If I may wax a little philosophical … I feel like everyone closely involved with the show sees it as a little more than just a quiz show – we really hope it lives up to its title. It has to be a show about absolutely everything, where everything feels connected, and that is a big part of mine and Jack’s job (a part that he is particularly good at), making sure that as many topics as possible are covered.
Think of it this way; there are quizzing sweet spots – Beatles, Popes, Scrabble, Snooker, 80s films etc – they lend themselves well to Only Connect and to quizzing in general.

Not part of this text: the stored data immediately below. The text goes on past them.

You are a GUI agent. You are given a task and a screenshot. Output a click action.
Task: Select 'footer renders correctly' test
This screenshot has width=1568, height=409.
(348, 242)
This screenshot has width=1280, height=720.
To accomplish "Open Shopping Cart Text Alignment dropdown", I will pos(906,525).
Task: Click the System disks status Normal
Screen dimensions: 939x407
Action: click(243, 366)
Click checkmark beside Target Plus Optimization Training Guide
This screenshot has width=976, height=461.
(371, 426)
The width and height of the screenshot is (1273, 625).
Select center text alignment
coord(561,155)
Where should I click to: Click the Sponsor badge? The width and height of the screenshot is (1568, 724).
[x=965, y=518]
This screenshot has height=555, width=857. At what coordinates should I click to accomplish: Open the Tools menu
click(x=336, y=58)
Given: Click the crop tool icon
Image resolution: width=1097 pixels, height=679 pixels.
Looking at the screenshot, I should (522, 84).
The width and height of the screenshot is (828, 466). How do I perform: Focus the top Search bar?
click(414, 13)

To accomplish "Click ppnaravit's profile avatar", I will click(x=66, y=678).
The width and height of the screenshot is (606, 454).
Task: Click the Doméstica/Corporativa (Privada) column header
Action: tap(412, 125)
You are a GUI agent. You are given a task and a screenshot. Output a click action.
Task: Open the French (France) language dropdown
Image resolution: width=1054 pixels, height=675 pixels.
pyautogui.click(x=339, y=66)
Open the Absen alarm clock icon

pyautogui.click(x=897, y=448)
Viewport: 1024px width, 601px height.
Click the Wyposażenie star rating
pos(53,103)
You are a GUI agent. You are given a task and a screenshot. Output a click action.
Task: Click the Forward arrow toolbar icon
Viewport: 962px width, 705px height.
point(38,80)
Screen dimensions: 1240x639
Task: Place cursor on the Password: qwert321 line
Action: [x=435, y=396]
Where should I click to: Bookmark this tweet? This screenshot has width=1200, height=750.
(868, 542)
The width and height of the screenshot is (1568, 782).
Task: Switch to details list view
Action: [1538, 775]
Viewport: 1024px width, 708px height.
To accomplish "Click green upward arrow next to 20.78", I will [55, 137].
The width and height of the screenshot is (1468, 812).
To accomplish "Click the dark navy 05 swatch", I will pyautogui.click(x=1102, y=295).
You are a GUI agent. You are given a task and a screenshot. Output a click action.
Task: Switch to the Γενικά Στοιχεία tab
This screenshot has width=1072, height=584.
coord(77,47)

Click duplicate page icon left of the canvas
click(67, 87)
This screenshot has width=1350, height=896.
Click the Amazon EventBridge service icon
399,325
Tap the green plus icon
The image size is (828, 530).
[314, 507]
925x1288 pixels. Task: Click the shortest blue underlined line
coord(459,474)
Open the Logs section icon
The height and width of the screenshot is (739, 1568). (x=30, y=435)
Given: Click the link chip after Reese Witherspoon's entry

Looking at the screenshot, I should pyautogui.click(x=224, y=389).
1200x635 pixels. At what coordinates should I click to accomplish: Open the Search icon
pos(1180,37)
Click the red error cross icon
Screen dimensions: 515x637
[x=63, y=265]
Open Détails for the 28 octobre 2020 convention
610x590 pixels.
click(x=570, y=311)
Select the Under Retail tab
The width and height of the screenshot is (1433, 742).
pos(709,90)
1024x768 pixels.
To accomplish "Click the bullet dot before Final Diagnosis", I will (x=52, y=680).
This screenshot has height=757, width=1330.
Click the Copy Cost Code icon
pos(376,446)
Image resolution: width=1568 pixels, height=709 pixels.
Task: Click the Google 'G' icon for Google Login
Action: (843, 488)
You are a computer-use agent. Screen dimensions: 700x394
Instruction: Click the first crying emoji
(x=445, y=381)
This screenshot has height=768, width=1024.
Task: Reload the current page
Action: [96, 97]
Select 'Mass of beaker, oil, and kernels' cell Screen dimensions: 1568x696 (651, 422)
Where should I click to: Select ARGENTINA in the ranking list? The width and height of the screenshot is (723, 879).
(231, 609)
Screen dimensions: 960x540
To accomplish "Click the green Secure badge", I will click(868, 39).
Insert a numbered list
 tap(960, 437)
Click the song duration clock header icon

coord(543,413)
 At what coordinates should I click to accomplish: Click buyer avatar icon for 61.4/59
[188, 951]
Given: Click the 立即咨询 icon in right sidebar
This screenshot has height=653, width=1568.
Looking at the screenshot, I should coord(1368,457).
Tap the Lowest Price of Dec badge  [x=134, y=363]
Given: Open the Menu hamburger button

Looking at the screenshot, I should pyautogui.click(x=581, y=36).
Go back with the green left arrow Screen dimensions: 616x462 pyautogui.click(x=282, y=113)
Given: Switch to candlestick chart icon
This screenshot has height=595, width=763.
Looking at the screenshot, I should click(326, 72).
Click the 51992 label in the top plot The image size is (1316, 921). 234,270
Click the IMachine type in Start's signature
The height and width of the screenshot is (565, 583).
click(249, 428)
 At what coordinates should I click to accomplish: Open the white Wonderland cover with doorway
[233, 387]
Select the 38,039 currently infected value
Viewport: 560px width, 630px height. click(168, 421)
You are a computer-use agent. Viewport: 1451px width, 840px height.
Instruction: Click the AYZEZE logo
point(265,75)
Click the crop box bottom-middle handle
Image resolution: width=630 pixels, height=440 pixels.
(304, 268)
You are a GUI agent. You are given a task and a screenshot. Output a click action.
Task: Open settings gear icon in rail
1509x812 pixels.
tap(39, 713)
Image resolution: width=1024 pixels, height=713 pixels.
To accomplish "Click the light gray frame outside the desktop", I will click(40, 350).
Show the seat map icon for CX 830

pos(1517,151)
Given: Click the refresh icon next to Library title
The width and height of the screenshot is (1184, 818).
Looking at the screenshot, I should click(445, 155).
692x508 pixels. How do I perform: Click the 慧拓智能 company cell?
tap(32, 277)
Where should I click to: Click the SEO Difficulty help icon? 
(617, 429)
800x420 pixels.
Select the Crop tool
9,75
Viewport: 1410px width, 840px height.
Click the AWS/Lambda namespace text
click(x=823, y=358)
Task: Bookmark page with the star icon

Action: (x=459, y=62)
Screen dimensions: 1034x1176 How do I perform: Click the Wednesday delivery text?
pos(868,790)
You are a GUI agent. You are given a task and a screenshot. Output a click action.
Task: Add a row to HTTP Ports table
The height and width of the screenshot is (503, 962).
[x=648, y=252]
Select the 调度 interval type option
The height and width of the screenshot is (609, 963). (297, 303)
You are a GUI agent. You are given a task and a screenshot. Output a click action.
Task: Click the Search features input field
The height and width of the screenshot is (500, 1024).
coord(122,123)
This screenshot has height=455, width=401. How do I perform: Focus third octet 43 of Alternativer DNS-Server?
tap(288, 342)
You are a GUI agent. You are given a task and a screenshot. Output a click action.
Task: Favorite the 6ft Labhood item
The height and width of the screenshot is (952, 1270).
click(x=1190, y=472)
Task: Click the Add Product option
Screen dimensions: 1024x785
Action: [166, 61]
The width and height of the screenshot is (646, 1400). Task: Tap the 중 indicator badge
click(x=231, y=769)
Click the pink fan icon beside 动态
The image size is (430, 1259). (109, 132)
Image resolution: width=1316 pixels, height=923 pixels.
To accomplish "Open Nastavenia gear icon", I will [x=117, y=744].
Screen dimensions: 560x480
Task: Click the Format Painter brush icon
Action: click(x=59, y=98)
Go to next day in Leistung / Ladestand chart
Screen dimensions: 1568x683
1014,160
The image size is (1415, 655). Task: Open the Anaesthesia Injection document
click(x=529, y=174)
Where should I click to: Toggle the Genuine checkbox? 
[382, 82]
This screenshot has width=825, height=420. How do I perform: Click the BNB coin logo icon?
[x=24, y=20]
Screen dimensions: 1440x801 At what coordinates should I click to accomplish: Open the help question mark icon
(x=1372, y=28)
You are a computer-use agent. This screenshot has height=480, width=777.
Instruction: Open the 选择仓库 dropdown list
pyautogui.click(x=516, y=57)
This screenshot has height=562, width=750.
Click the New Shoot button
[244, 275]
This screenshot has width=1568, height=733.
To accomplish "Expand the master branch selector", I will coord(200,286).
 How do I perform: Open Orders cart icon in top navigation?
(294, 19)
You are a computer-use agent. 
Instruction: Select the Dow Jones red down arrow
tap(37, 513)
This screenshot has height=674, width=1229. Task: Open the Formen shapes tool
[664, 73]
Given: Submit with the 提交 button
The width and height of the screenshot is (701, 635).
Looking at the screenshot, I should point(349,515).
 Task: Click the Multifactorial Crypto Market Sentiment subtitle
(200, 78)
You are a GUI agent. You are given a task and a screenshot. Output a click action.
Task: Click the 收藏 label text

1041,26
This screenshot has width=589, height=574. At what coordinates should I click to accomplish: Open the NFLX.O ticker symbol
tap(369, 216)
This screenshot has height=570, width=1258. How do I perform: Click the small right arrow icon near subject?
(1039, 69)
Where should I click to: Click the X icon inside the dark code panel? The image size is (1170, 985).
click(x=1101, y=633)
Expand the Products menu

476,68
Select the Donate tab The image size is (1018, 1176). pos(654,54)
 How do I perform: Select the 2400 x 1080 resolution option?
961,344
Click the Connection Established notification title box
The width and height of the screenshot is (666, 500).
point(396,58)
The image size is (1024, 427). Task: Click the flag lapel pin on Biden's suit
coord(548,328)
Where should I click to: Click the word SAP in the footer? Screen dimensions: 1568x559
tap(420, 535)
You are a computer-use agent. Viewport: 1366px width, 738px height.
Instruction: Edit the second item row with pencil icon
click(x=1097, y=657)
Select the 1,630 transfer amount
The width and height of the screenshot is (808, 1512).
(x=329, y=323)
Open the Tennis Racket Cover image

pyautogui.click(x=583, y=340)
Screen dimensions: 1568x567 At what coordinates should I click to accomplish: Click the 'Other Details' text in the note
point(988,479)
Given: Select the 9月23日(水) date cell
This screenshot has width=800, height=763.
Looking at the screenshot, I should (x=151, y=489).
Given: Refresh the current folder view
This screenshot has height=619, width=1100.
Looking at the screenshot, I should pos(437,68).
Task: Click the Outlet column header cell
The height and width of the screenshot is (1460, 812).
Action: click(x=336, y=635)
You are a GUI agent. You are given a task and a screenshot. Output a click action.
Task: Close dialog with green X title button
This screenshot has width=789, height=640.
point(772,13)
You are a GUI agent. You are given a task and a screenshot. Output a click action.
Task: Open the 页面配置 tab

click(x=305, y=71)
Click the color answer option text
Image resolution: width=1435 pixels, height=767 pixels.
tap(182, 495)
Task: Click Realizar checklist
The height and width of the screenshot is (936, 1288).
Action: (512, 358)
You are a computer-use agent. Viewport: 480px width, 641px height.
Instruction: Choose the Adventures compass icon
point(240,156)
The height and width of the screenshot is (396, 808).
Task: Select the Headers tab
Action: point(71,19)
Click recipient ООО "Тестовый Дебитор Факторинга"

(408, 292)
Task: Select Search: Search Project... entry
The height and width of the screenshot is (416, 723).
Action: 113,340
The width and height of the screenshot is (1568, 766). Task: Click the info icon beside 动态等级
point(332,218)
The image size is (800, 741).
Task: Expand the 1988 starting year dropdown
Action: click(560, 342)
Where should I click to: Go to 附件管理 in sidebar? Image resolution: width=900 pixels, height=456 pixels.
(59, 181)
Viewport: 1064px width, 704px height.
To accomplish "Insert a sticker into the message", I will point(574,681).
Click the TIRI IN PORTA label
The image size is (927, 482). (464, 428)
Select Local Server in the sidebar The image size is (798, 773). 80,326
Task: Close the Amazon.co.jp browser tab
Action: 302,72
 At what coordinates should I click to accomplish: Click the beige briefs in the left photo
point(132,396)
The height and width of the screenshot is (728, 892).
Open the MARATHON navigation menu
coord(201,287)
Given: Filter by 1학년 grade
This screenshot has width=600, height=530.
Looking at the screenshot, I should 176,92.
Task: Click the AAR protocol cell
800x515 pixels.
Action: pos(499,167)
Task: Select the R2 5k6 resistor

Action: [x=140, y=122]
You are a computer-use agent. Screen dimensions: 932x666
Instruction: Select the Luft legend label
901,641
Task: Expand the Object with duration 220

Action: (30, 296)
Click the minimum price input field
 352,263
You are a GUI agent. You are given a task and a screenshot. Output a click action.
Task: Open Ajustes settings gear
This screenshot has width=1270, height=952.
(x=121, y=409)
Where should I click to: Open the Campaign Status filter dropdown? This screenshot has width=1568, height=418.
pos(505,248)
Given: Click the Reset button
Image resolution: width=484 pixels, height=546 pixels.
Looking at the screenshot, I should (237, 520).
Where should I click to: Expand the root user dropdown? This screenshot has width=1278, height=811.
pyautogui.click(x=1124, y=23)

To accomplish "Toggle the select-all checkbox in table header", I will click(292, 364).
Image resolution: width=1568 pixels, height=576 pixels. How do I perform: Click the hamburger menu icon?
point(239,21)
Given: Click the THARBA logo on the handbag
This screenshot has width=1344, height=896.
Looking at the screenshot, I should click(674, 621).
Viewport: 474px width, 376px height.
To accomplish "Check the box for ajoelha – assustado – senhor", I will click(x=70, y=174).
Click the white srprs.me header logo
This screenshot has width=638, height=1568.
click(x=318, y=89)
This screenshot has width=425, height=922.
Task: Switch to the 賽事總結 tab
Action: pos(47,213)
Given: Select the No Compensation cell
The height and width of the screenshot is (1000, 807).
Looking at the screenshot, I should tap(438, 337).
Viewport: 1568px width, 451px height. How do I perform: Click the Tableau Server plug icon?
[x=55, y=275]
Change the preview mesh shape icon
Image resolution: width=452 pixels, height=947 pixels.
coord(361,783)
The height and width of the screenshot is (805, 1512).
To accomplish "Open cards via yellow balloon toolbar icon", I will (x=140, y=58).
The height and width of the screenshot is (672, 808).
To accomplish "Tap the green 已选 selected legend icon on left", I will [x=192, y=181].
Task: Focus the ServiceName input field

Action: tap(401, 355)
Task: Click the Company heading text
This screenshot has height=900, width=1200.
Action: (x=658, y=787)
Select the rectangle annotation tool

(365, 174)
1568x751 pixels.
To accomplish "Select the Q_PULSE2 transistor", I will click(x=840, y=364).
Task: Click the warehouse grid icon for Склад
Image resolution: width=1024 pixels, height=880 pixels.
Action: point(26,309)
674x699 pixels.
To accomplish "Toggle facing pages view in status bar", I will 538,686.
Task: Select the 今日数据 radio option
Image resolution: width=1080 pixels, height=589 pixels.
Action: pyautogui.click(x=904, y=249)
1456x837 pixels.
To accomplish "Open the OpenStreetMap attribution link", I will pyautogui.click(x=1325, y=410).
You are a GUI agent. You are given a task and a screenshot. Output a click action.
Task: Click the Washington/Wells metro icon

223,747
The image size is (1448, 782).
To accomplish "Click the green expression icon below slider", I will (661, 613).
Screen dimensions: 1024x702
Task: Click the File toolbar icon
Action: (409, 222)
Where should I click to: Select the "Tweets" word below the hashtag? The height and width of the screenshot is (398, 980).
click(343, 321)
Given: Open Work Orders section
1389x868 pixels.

But it’s our duty as question editors to veer away from the sweet spots, to take risks, to have questions about everything and everything else (sometimes all within one question, sometimes not). The unique structure allows us to cover everything from spark plugs to Sparks, Ludacris to Lucretius, Iris Murdoch to Unsolved murders, Cat’s Eyes to catfish, Dora Maar to Moons of Mars (you can tell I’m quite enjoying this, but I’ll stop now …) and, most importantly, we can be obscure without being off-putting, because the obscurity can go early in a question, and the clarity can come later.
That’s why I take mild exception to the suggestion that Only Connect is forbidding or highbrow. In some ways, it’s anything but highbrow. Yes, there is the odd question in a hundred that asks you to know about Leonhard Euler or Latin conjugations, but there are plenty more on the likes of Back to the Future or Beyoncé. Nothing is too popular or populist. Nothing is off limits.
Our duty is to make it varied, fun, accurate and most of all, fair. I think we manage this pretty well – for the first two rounds, of course, some pot luck comes into it – sometimes teams just don’t get the run of the questions, but usually it evens itself out over the two rounds.
With Round 4 (Missing Vowels), it’s on the buzzer, so the only way that can look unfair is that there is a very specific topic on something one player on one team happens to be an expert in. That’s rare, but can happen.
The greatest focus on fairness is, of course, with Round 3, the walls. Two unmatched walls can make a fair difference. Again, I think we do a pretty good job, we look at the subject matters and the mechanisms, and the numbers of red herrings, and match them closely. Viewers’ perceptions are heavily influenced by how the teams do – I know there was one pair of walls this series, in particular, where a few people online were suggesting one was harder than the other, but actually, they had the same mechanisms, balance of wordplay and knowledge, it just happened that one team identified a (for some) tricky knowledge group early and that unlocked their wall, whereas that didn’t quite happen for the other team.
Funnily enough, when I myself was on Only Connect, many years ago, we blew a commanding position after R2 by floundering on a tricky wall. The other team scored 10 on their wall, and I was quite convinced we’d had a rough bit of luck. It was only looking back at the episode several years later, I examined the opposition’s wall and thought “you know, that was pretty tough too, I’m not sure we’d have done any better with that”.
Anyway, I hope that’s provided some insight. It’s such a joy to work on the show and it’s amazing that so many people have found their way to enjoying it. I hope it comes across what a kind and good-natured atmosphere there is on set, that the contestants are mainly having a great time, and I hope you’ll carry on watching.
Meanwhile, we’re waiting for Series 16 to be allowed out of isolation. Hope to see you all on the other side later in the year.